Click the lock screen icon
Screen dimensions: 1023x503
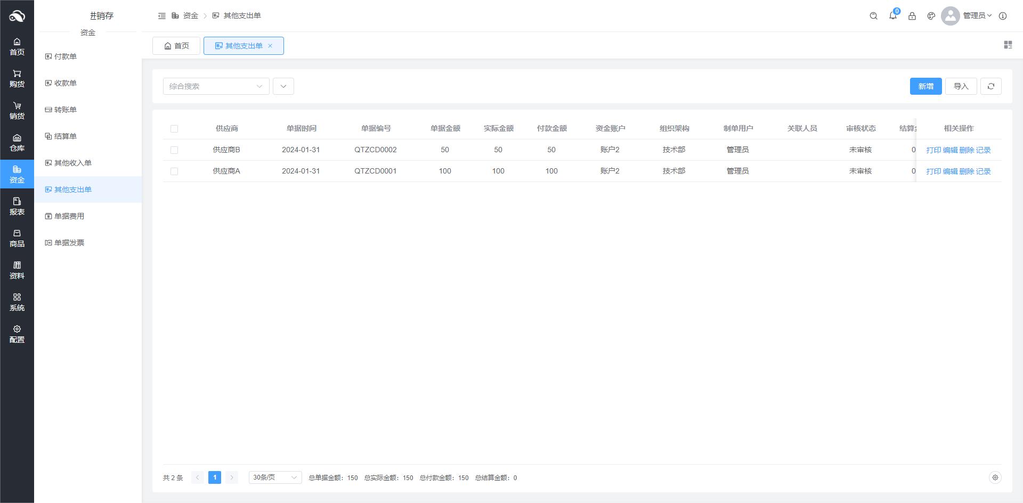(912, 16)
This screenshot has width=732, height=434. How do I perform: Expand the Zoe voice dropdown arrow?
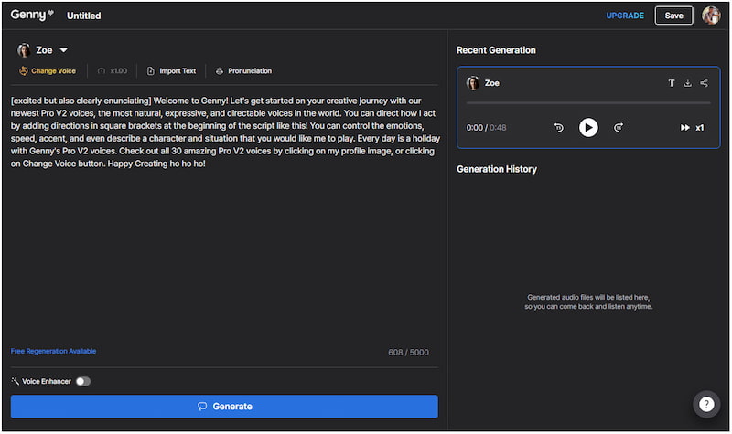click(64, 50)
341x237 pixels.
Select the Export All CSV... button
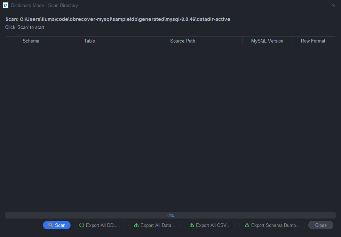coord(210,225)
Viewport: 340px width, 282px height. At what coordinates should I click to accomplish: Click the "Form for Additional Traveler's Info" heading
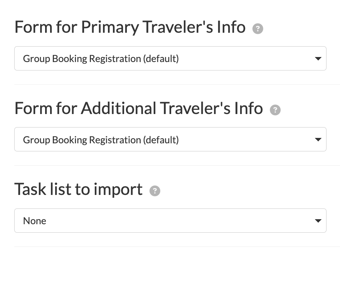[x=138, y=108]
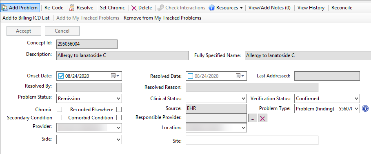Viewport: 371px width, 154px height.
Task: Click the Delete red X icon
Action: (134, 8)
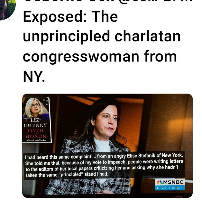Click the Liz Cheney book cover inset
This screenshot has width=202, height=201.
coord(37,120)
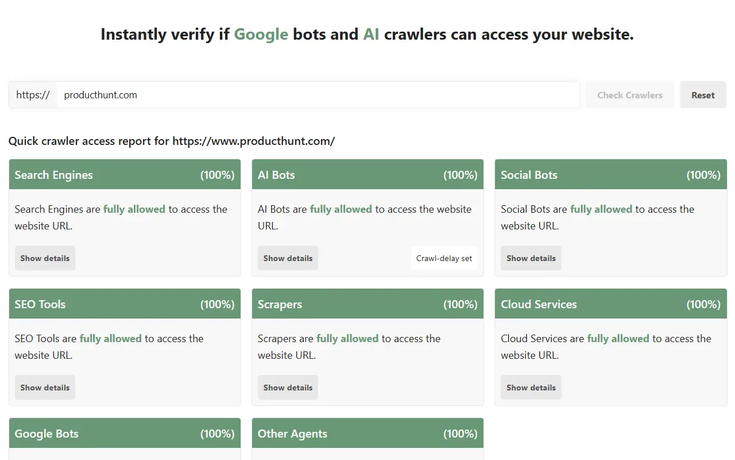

+ + + +

> **DIRECTIONS FOR THIS TASK**
Copy the material from its first line down to the line containing "coord(210,225)", including both, and leave out the pictures.

> **RESPONSE TO THIS EXERCISE**
Click the lock screen icon
Screen dimensions: 1023x503
(912, 16)
This screenshot has width=732, height=434. How do I perform: Expand the Zoe voice dropdown arrow?
click(64, 50)
341x237 pixels.
Select the Export All CSV... button
coord(210,225)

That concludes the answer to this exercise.